Par Delphine Froment
Publié le 01/12/2016 • modifié le 06/05/2020 • Durée de lecture : 8 minutes

Carte geographique de l’Espagne et du Portugal sous le califat de Cordoue entre 756 et 1030. Engraving from "Atlas Universel" de Houze, 1851 Private collection ©The Holbarn. LEEMAGE / AFP

En effet, Sanjûl cherche à confisquer encore un peu plus le pouvoir omeyyade : il se fait reconnaître héritier par le calife Hishâm II, qui est sans descendance. Très vite, ses prétentions au califat (alors qu’il n’est pas omeyyade) choquent une grande partie des sujets omeyyades. Les Cordouans considèrent qu’en se faisant reconnaître officiellement comme héritier désigné par le calife Hishâm II, Sanjûl va trop loin dans la confiscation du pouvoir : ils n’acceptent pas qu’un membre de la dynastie amiride, sans ascendance qurayshite, puisse monter un jour sur le trône califal. Ce sont ainsi les prétentions de Sanjûl qui déclenchent, le 15 février 1009, la révolution de Cordoue. Une longue période de troubles commence alors ; elle durera plus de vingt ans.
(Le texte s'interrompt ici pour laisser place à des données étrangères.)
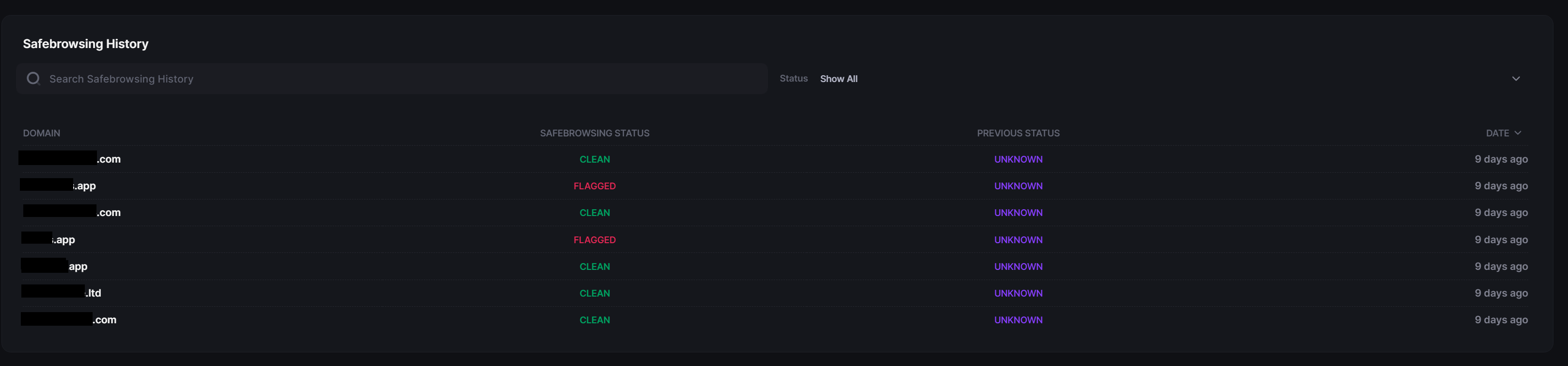The image size is (1568, 366).
Task: Select the CLEAN status in the .ltd row
Action: pyautogui.click(x=594, y=293)
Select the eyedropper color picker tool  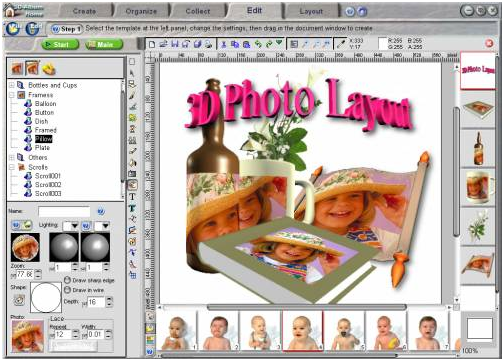point(341,44)
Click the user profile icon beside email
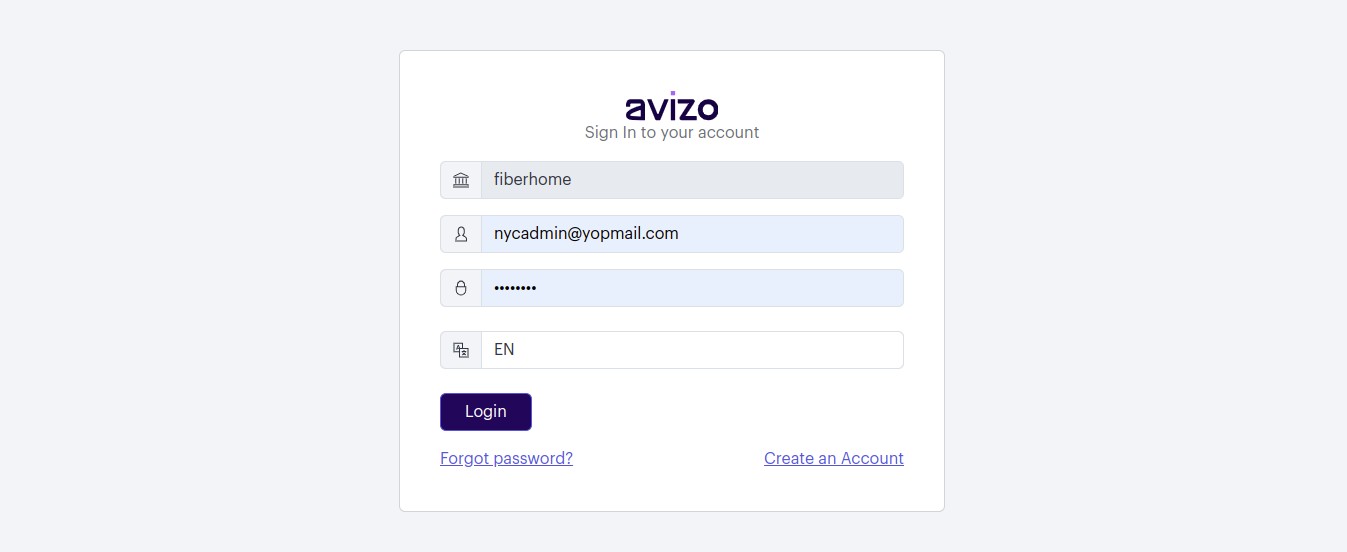 [x=461, y=234]
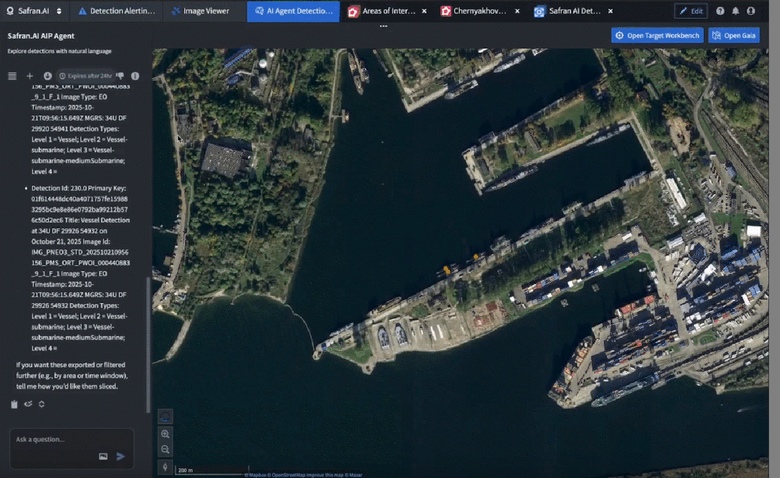780x478 pixels.
Task: Open the tab overflow ellipsis menu
Action: [x=383, y=27]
Il s’agit d’un coup fatal porté aux Amirides, mais aussi au califat omeyyade qui ne s’en relèvera pas et sera aboli en 1031. De par l’ampleur des conséquences de cette crise, on a souvent parlé de fitna (terme qui renvoie à la discorde, à la désunion, voire à la guerre civile), mettant ainsi en avant l’idée d’une rupture majeure dans l’histoire d’al-Andalus, et source de bien des maux. L’historiographie récente a cependant tenu à revenir sur cette interprétation négative de la fitna andalouse, et à relativiser les ruptures qu’elle a engendrées.
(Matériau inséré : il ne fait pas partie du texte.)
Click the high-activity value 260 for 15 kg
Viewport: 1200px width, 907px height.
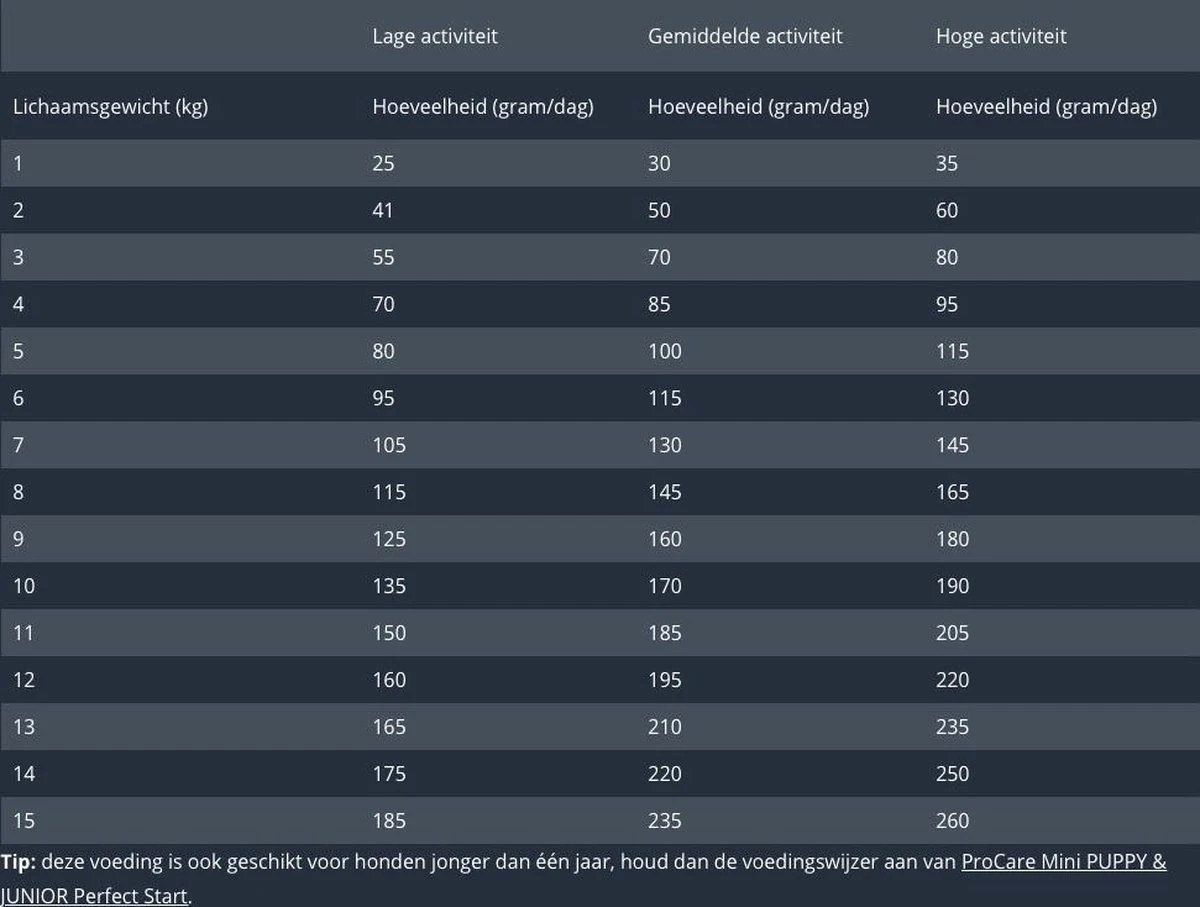pos(952,821)
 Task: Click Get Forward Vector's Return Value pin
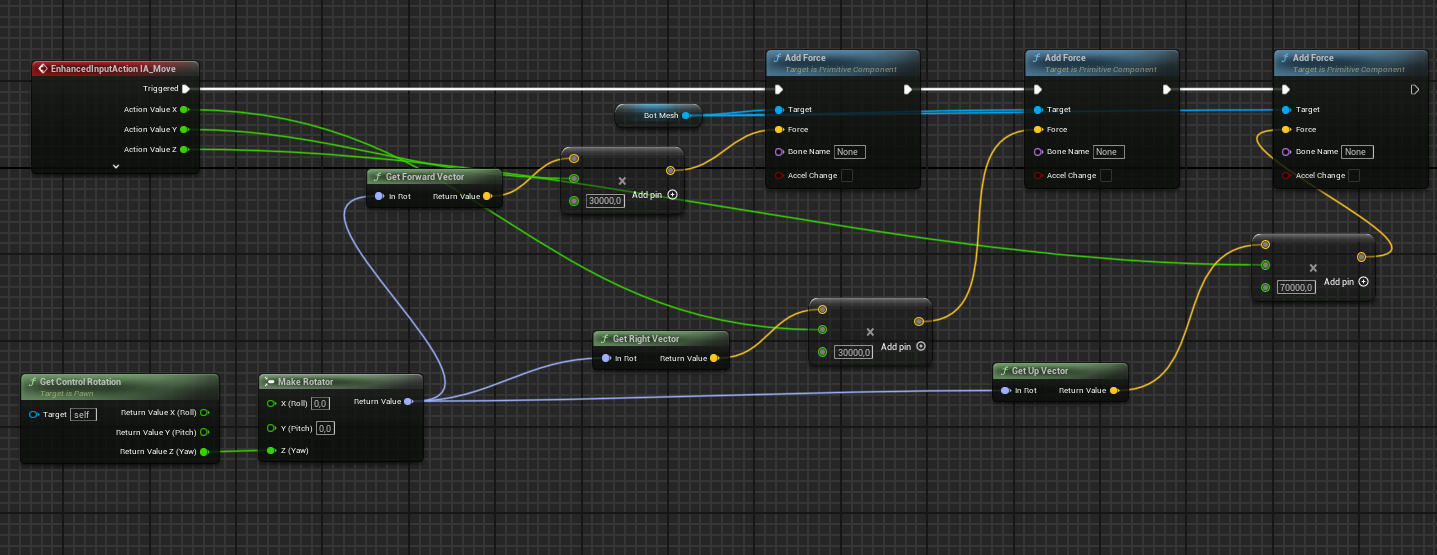pos(487,197)
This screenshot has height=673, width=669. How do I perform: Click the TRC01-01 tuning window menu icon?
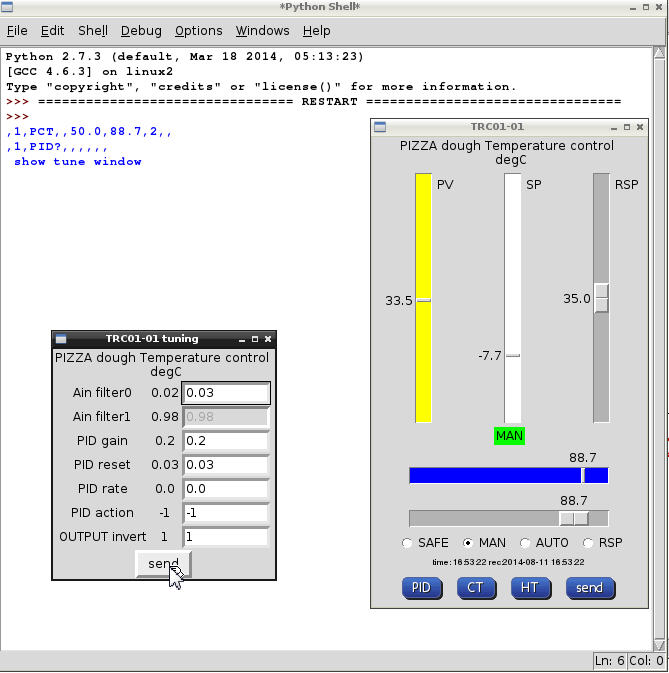click(x=62, y=339)
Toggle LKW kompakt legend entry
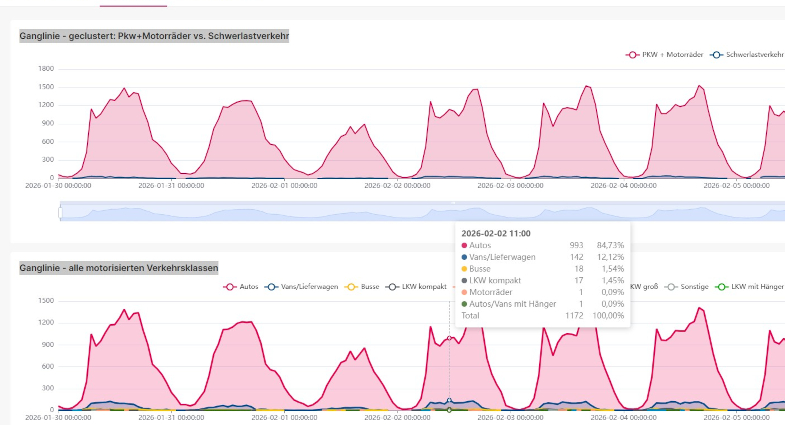Viewport: 785px width, 425px height. [x=420, y=286]
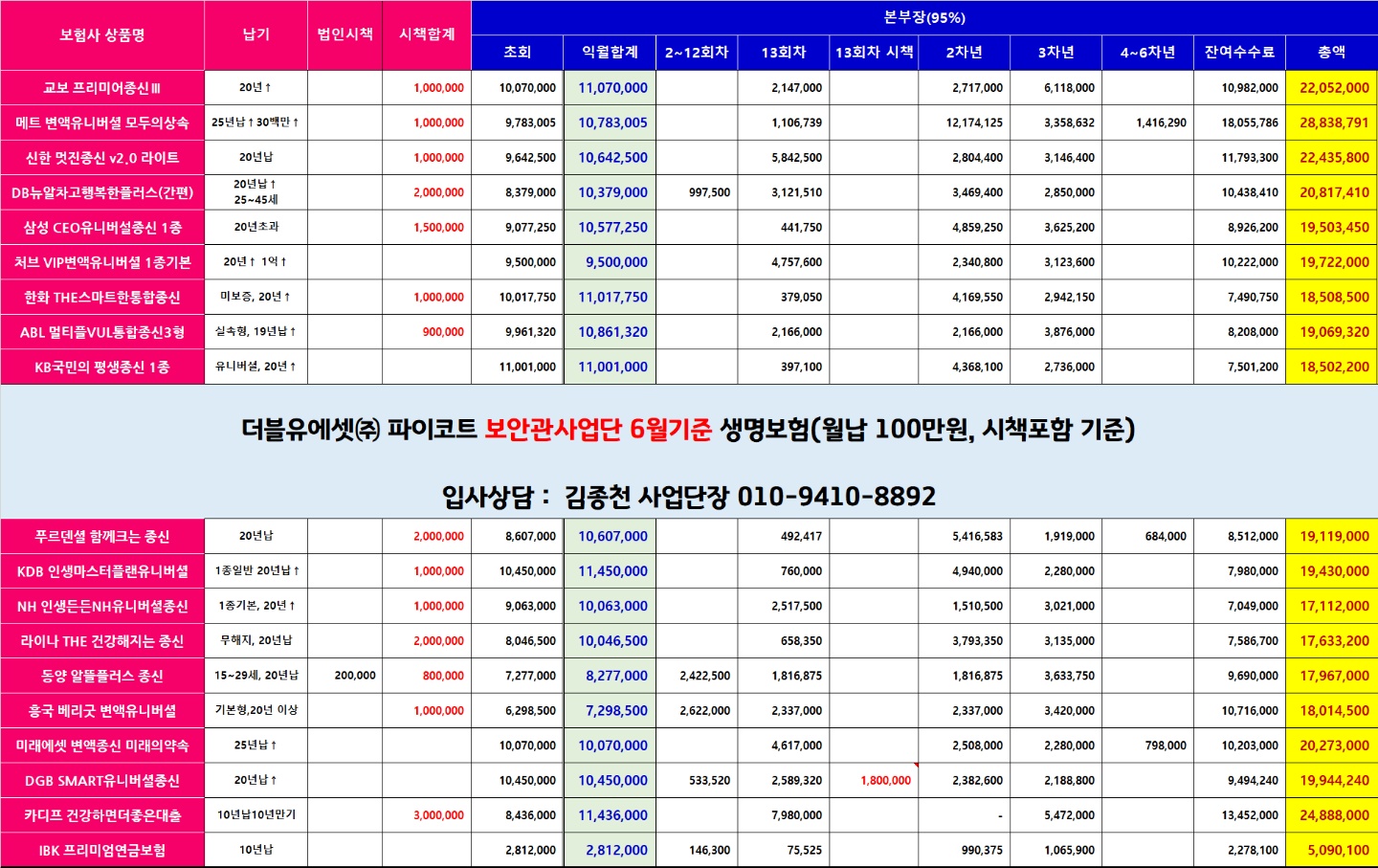Click the 잔여수수료 column header

coord(1239,53)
Retour sur le déroulement des événements, mais aussi sur les relectures multiples qui en ont été faites a posteriori.

Le califat de Cordoue à la recherche d’un calife

Lorsque la révolution de Cordoue éclate, le 15 février 1009, le malik Sanjûl est occupé par une campagne militaire – par ailleurs « absurde » (2) pour Pierre Guichard, car contre toute logique, elle se déroule en plein hiver. En son absence, les événements s’enchaînent très vite à Cordoue : le calife Hishâm II est contraint d’abdiquer et l’un de ses cousins le remplace, sous le nom d’al-Mahdî. Dans le même temps, le palais des Amirides, la Madînat al-Zâhira (« ville brillante ») construite par Ibn Abî ‘Amîr al-Mansûr en 979 à l’est de Cordoue, est pillée et entièrement détruite ; encore aujourd’hui, les chercheurs et archéologues n’en ont retrouvé aucune trace. Alors qu’il est abandonné de tous, et notamment de son meilleur soutien, l’armée, Sanjûl rentre à Cordoue – il y est rapidement assassiné. C’est la fin de la dynastie des Amirides et le retour, peut-on penser, de la grandeur omeyyade maintenant qu’al-Mahdî tient à nouveau seul les rênes du califat.
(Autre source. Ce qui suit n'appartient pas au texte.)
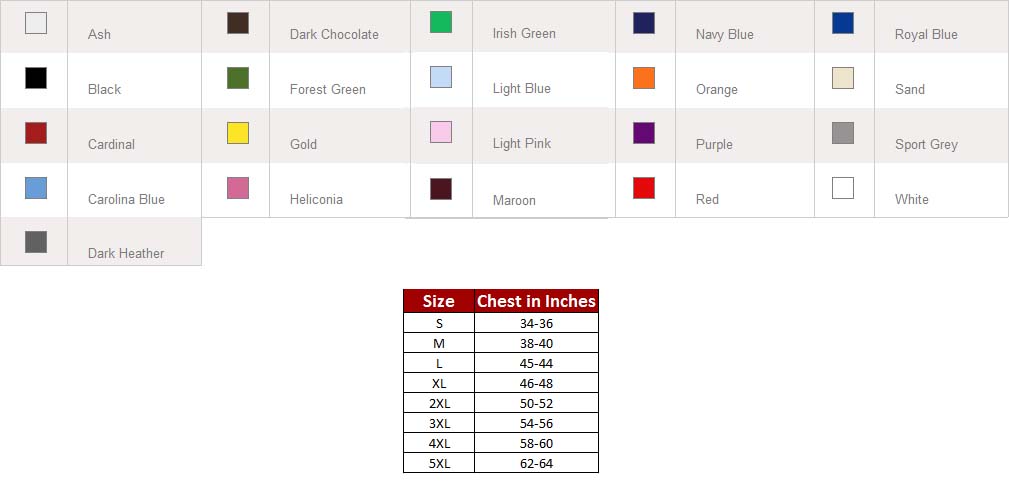
Task: Click the Sport Grey label text
Action: pyautogui.click(x=926, y=144)
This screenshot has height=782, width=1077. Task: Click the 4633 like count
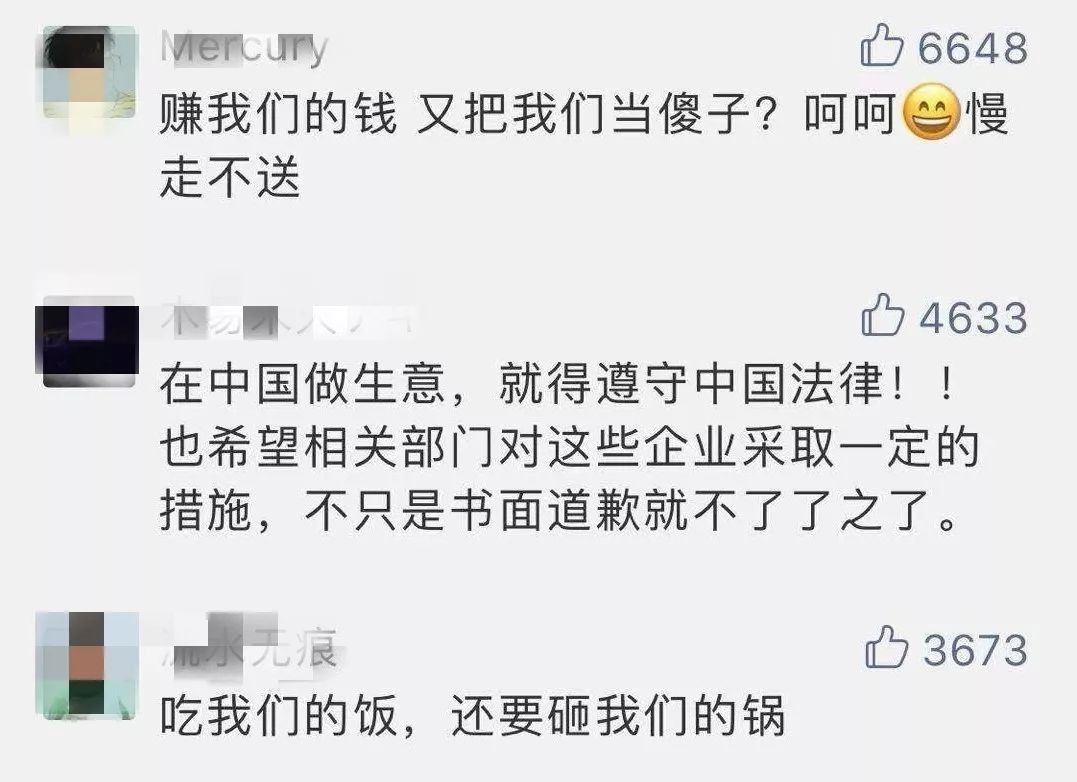pos(974,318)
Pourtant, en quelques mois, le mécontentement rejaillit. Le nouveau calife ne fait pas l’unanimité, et se met progressivement à dos la plupart de ses soutiens naturels : l’aristocratie omeyyade, ainsi que les saqâliba (esclaves) et les Berbères recrutés dans l’armée. Les Berbères notamment se font les partisans d’un autre Omeyyade, Sulaymân, qui s’allie avec le comte de Castille : en novembre 1009, cette armée rebelle marche sur Cordoue, et chasse al-Mahdî au profit de Sulaymân, qui prend le laqab d’al-Musta’în. De son côté, al-Mahdî se tourne vers le comte de Barcelone Raymond Borrell, qui l’aide à son tour à remonter sur le trône dès mai 1010.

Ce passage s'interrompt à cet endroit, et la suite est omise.